On 2022-04-16 22:04, Rich Felker wrote:
 > On Sat, Apr 16, 2022 at 01:50:06PM -0400, Nicholas Fraser wrote:
 >> [long rant of wrong stuff I did not read]

It's very sad that you're not interested in hearing the problem, and that you
ignore the growing number of single-file and/or header-only libraries in C.
Here's a long list of them:

     https://github.com/nothings/single_file_libs

None of these libraries come with configure scripts. That is in fact the whole
point. They're distributed as just source code. There is no reason why plain C
source code can't be decently portable entirely on its own without any need
for configure scripts. You are just refusing to help us make it work. Yes, it's
great that you're trying to standardize macros for it, but what are we supposed
to do in the meantime? You seem more interested in adhering to standards than
in making working software.

I'm going to try to explain my use case in more detail to hopefully give you
some perspective on how this works everywhere else and why it doesn't work on
musl. If you truly don't care then feel free to ignore this email, but know
that you're ignoring a very real use case for a lot of people beyond me and my
little library.

Just to recap: I'm writing a header-only library. My intention is for users to
just put the headers on their include path and use it, no configuration needed.
I'd like to use any variation of qsort_r()/qsort_s() that's available on the
platform.

GNU/musl/POSIX-next qsort_r() and C11 Annex K qsort_s() are virtually the
same; Free/Net/DragonFlyBSD and Apple qsort_r() are the same; and Windows
qsort_s() is the outlier. There are only three possible prototypes so it's
trivial for my code to permute the arguments to match what's available. All I
need to do is detect which one the platform has.

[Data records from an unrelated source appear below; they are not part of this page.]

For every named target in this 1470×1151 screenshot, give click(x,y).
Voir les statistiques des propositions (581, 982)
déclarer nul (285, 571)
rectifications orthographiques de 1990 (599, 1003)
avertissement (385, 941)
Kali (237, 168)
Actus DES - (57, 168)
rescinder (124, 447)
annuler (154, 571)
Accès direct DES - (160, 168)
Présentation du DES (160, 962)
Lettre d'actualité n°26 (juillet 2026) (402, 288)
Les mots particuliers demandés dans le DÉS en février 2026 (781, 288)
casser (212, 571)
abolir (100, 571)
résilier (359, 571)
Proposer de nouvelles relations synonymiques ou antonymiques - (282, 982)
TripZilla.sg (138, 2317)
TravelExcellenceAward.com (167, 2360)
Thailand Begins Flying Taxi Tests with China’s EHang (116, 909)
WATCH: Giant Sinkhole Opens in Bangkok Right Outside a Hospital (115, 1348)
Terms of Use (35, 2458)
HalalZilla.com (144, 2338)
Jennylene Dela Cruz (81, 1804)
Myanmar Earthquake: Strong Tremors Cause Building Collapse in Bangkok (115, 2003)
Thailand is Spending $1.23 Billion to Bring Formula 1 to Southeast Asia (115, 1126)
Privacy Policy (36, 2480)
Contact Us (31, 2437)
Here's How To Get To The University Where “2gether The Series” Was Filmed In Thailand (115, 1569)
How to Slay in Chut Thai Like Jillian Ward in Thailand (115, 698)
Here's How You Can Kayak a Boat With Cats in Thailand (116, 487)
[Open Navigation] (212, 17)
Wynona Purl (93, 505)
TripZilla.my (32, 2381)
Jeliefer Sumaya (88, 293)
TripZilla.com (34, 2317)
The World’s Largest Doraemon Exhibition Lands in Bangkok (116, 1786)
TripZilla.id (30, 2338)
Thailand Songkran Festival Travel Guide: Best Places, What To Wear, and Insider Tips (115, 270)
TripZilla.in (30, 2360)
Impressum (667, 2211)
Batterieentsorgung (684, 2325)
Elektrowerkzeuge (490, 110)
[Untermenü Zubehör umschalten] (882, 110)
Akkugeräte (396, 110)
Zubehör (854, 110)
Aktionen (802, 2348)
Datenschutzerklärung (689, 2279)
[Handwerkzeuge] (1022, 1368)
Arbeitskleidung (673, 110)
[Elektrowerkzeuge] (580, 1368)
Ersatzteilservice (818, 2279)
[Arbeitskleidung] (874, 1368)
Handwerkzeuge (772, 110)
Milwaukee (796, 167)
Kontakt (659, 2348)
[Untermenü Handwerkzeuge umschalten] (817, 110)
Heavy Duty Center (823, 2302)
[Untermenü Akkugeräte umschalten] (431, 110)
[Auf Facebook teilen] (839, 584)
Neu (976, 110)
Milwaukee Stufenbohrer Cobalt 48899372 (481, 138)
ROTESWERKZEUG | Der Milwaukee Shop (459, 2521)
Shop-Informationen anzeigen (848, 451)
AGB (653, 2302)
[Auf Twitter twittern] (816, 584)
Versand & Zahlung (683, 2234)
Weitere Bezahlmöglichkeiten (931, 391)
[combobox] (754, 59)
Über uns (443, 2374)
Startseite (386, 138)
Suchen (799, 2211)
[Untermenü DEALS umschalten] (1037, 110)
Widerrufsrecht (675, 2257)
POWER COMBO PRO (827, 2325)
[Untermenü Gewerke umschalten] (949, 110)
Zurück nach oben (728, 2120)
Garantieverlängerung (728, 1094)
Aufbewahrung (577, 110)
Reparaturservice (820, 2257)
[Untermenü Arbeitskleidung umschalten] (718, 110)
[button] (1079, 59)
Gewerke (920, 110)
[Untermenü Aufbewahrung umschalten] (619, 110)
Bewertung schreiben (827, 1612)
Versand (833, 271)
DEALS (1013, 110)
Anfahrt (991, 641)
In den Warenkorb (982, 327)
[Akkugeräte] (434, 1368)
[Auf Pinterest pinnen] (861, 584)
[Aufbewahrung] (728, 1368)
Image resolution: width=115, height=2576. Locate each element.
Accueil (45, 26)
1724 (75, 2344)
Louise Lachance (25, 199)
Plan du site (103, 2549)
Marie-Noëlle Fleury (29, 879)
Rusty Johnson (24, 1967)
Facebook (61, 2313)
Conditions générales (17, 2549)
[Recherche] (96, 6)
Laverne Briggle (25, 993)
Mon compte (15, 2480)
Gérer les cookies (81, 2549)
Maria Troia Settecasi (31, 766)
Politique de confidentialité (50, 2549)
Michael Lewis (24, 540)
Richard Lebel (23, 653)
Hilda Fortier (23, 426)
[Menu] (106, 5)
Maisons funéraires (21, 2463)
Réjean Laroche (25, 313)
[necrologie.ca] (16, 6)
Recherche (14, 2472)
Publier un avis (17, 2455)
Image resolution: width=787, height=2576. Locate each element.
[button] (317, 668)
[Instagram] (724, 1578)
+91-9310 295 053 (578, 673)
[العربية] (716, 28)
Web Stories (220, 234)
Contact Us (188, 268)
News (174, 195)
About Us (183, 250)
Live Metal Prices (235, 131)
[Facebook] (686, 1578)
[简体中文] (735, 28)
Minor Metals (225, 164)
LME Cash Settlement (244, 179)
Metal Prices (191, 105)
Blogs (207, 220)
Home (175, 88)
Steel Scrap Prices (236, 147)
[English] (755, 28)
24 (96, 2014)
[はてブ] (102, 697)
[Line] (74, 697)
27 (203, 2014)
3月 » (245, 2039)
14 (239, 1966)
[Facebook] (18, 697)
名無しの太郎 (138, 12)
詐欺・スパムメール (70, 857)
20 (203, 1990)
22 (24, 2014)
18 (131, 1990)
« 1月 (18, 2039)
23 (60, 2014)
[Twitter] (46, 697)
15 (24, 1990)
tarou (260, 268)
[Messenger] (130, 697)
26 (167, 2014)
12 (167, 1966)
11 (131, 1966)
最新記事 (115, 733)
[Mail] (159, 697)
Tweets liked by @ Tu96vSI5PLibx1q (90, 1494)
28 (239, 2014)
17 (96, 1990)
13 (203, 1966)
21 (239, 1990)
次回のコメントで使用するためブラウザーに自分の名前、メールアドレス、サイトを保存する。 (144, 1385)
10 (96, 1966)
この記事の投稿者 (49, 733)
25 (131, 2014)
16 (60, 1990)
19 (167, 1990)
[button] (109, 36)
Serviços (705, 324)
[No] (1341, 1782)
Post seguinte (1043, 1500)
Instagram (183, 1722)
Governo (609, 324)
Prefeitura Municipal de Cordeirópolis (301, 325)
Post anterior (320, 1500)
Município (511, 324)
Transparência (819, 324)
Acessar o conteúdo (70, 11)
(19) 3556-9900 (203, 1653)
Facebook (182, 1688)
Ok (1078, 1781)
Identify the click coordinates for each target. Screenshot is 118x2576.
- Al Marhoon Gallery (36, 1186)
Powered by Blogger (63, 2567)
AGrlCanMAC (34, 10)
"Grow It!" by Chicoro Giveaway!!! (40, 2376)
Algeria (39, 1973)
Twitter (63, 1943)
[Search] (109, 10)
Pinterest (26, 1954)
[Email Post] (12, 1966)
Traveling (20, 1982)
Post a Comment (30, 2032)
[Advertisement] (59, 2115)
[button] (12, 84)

I won't say "I can detect", because then you'll say "No you can't" even though
it works fine, and we'll just go in circles telling each other we're wrong.
Instead I'll say "I am detecting".

I am detecting glibc and uClibc's qsort_r() with `#ifdef __GLIBC__`. I am
detecting Windows qsort_s() with `#ifdef WIN32`. I am detecting macOS and iOS
qsort_r() with `#ifdef __APPLE__`. I am detecting the BSDs with `#ifdef
__FreeBSD__`, `#ifdef __NetBSD__`, etc. I am detecting C11 Annex K qsort_s()
with __STDC_LIB_EXT1__ and other platform macros (e.g. __FreeBSD__.)

In cases where the headers declare it conditionally, I simply declare it myself
so that my users don't need to define _GNU_SOURCE or __STDC_WANT_LIB_EXT1__ or
whatever:

     static inline
     void mylib_qsort_r(...) {
         extern void qsort_r(...);
         qsort_r(...);
     }

This actually works in practice. It imposes no requirements or restrictions on
how users compile my code. There is zero configuration, zero scripts to run,
zero manual steps to make it work on 99.9% of platforms in existence. I don't
need it to work on some platform I've never heard of because the odds of
someone trying to use my code on such a platform are very low, but if they ever
do, the first person who tries can just send me a patch to add support for it.
We know this same strategy will work there too because every other platform in
existence declares who they are or what features they have with macros.

This strategy works everywhere *except musl*. These are the options you've
given me to make my header-only library work on musl:

a) Add a configure script to my library. Make my users run the configure
    script, possibly execute the tests on target when cross-compiling (probably
    not necessary for qsort_r() but definitely for other features), and cache or
    install the result somewhere along with my library. (Multiply this step by
    every library they use times every platform they support.)

b) Make all users of my library either write their own configure script to
    detect musl qsort_r() and emit a config.h, or make them write this config.h
    manually, and have my library include it. (But, I can't `#include
    "config.h"` only on musl because you won't tell me you're musl, so this
    config.h becomes an added requirement on *all platforms* even though on
    every other platform it will be blank.)

c) Use my fallback, which is in fact an entire implementation of `qsort_r()`,
    intended only for platforms that don't have one. This is of course the most
    attractive option because it's the only one that doesn't add a configuration
    burden on my users. Remind me, why did you bother implementing qsort_r()
    again? Because the best option you've left me with is the one where I ignore
    it.

Is this really what you want the future of C programming to be like? You want
every little piece of source code to have a configure script attached to it to
probe the platform, or have a bunch of manual configuration steps just to
figure out what the platform already knows but won't tell us? Are all of musl's
features secrets we have to tease out with these out-of-language hacks?